Eine umfangreiche US-Studie der Harvard-Universität belegt einen deutlichen Zusammenhang zwischen dem Konsum stark verarbeiteter Lebensmittel und einem erhöhten Demenzrisiko. Die Forscher beobachteten über einen Zeitraum von fast neun Jahren mehr als 5.300 Erwachsene ab 50 Jahren und dokumentierten deren Ernährungsgewohnheiten sowie kognitive Entwicklung.
Studiendesign und Ergebnisse
Im Jahr 2013 wurden die Ernährungsdaten der Teilnehmer erstmals erfasst. Anschließend unterzogen sich die Probanden alle zwei Jahre standardisierten Gedächtnis- und Denktests, um Veränderungen der kognitiven Fähigkeiten zu messen. Zu Beginn der Studie litt keiner der Teilnehmer an Demenz oder anderen Gedächtnisstörungen.
Im Verlauf der Untersuchung erkrankten 266 Menschen an Demenz, während 1.191 Teilnehmer leichte kognitive Beeinträchtigungen entwickelten, die nicht die Kriterien einer Demenz erfüllten. Die Analyse ergab: Teilnehmer mit dem höchsten Anteil ultraverarbeiteter Lebensmittel in ihrer Ernährung hatten ein um 58 Prozent erhöhtes Demenzrisiko im Vergleich zu jenen mit dem geringsten Konsum. Bei leichteren kognitiven Einschränkungen lag das Risiko um 46 Prozent höher.
Dosis-Wirkung-Beziehung
Die Forscher stellten zudem eine klare Dosis-Wirkung-Beziehung fest: Je größer der Anteil stark verarbeiteter Lebensmittel, desto häufiger traten kognitive Probleme auf. Zu den ultraverarbeiteten Produkten zählten Softdrinks, Süßigkeiten, Frühstückszerealien, Fertiggerichte und verarbeitetes Fleisch. Besonders auffällig war der Zusammenhang bei verarbeitetem Fleisch: Teilnehmer mit dem höchsten Konsum hatten ein mehr als doppelt so hohes Demenzrisiko.

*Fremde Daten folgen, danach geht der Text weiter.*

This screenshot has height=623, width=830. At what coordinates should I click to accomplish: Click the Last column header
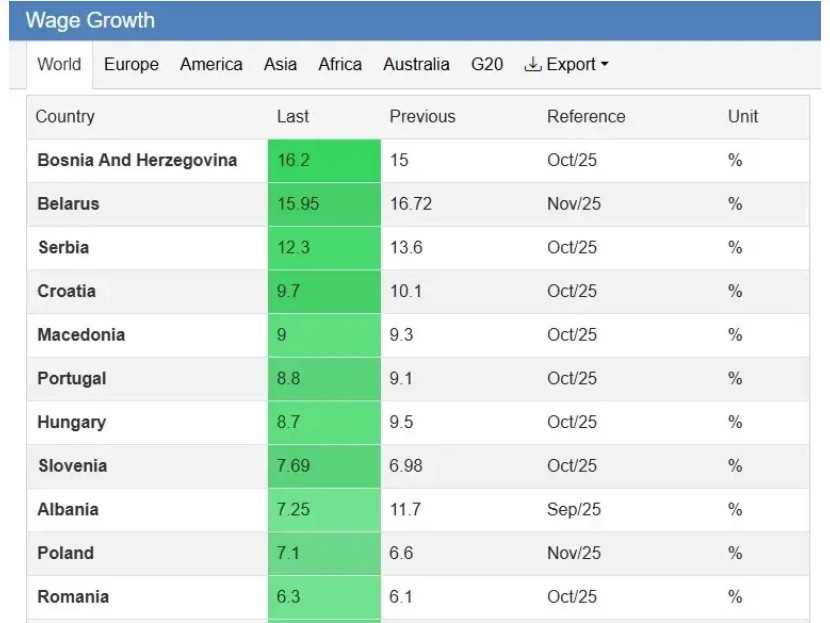[x=293, y=117]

Schutz durch frische Lebensmittel
Im Gegensatz dazu schnitten Menschen, die überwiegend unverarbeitete oder nur minimal verarbeitete Lebensmittel wie Obst und Gemüse aßen, deutlich besser ab. Ihr Demenzrisiko lag um 41 Prozent niedriger. Die Forscher berücksichtigten in ihrer Analyse zahlreiche Störfaktoren wie Alter, Bildung, körperliche Aktivität und Vorerkrankungen.
Dennoch weisen die Wissenschaftler auf die Grenzen der Studie hin: Es handelt sich um eine Beobachtungsstudie, die keinen direkten Ursache-Wirkung-Nachweis erbringen kann. Zudem basieren die Ergebnisse auf einer einmaligen Ernährungsbefragung zu Beginn der Studie, sodass spätere Änderungen der Essgewohnheiten nicht erfasst wurden. Die tatsächliche Menge der verzehrten Fertigprodukte wurde durch die Selbsteinschätzung vermutlich eher unterschätzt.
Die Erkenntnisse unterstreichen die Bedeutung einer ausgewogenen Ernährung mit möglichst wenig verarbeiteten Lebensmitteln für die langfristige Gehirngesundheit.